In 1974 Hilton Hotels began the trend and in 2013, Hilton Hotels are leading its demise. It's been a great source of comfort for business travellers with expense accounts for 40 years, but it appears it's time for hotel owners and guests alike to say goodbye to the minibar.

A recent article in The Independent reported that they've become more trouble than they're worth, thanks to the recession and the closer scrutiny of expense accounts. Minibars require a lot of work to maintain and theft has always been a problem, so many chains, such as Hilton, Marriott and Hyatt Hilton, are now scrapping them altogether.

It’s reported that guests are getting thoroughly fed up with them anyway, mainly through having to prove they didn't use them. Hotels are now using infrared sensors to check up on how much guests use them; the sensors detect when an item has been moved in the minibar and automatically charges it to the room. However, as comments on Trip Advisor testify, this isn't exactly a popular move: “Mini bar items on a motion sensor - we accidentally knocked over a water and ended up getting charged $5!” and “Get rid of 'automatic' mini bar.”

In New Zealand, there may also be legal reasons for the minibar's demise. 3News reported that changes in licensing laws will mean that from 18 December 2013, it will be illegal to sell alcohol between 4am and 8am. Tourism Industry Association hotel sector manager Rachael Shadbolt told 3News: "It's impossible - we couldn't knock on the door at 4 o'clock in the morning and say just a friendly reminder, don't use the mini-bars”; which led her to speculate that minibars will be removed altogether.
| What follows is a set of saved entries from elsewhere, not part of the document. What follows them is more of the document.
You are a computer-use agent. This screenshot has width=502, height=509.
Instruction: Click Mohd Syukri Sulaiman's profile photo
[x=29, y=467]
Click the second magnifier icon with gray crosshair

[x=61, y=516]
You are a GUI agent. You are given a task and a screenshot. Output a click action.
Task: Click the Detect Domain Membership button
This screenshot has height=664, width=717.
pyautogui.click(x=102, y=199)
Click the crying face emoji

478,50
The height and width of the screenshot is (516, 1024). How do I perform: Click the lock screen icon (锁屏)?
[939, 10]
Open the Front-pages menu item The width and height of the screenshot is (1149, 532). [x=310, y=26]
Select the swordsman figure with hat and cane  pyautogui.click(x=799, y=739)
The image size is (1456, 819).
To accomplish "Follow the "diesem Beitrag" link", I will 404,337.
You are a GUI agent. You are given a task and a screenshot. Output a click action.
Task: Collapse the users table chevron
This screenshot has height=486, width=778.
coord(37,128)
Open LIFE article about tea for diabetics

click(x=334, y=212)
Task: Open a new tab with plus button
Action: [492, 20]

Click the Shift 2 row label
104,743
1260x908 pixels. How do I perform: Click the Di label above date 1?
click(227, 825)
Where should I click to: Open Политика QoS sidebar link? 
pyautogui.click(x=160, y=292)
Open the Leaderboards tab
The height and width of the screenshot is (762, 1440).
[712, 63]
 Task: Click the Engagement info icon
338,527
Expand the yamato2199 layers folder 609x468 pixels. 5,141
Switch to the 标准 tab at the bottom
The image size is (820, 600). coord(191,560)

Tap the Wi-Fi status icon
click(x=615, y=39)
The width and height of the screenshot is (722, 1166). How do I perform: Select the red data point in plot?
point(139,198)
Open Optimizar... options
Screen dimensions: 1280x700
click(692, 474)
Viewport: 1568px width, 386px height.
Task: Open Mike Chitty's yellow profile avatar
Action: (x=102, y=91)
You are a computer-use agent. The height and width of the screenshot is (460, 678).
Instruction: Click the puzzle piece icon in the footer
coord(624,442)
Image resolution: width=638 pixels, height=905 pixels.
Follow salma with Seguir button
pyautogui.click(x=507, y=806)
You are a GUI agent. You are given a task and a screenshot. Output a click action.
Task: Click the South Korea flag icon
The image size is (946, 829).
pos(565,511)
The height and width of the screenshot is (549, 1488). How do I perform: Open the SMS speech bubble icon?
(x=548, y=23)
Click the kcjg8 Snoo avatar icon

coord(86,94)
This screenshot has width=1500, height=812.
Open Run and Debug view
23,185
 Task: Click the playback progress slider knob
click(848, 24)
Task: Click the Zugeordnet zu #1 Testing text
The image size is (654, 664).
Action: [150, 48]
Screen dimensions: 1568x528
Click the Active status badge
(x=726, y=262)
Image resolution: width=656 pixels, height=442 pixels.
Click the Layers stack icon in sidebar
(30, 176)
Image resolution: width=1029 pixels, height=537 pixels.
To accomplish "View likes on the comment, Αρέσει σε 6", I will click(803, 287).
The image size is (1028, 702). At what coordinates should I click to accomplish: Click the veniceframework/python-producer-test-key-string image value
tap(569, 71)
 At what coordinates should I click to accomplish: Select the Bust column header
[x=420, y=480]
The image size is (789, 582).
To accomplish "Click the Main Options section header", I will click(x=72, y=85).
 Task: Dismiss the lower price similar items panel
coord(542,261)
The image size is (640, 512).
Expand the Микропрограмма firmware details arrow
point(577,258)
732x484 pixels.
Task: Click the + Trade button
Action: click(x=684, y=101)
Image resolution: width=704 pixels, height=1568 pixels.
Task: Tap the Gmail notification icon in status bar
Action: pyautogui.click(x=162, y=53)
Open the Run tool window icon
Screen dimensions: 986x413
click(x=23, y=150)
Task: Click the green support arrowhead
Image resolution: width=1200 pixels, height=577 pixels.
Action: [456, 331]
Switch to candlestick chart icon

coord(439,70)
American travel journalist Peter Greenberg reassures anxious guests that room service is too valuable to go, so you'll still be able to order food and drinks to be brought to your room. Indeed, some hotels are introducing mobile apps and loaning iPads so that you can order food without even having to pick up the phone. Other hotels are leaving empty fridges in the rooms so that guests can buy their own drinks and snacks at the local supermarket. Other chains have moved the snacks and drinks out into the open, leaving chocolate bars or bottles of wine on a table in the hope that guests won't be able to resist what's in full view.

And of course the budget chains such as Premier Inn and Travel Lodge have well stocked vending machines in the reception area. But even vending machines aren't just confined to soft drinks and snacks – these days you can buy virtually anything in hotels around the world, e.g. iPods, gift shop items, swimming costumes, and breakfast – one hotel in Abu Dhabi has even installed one that dispenses gold, which is well beyond the scope of a minibar!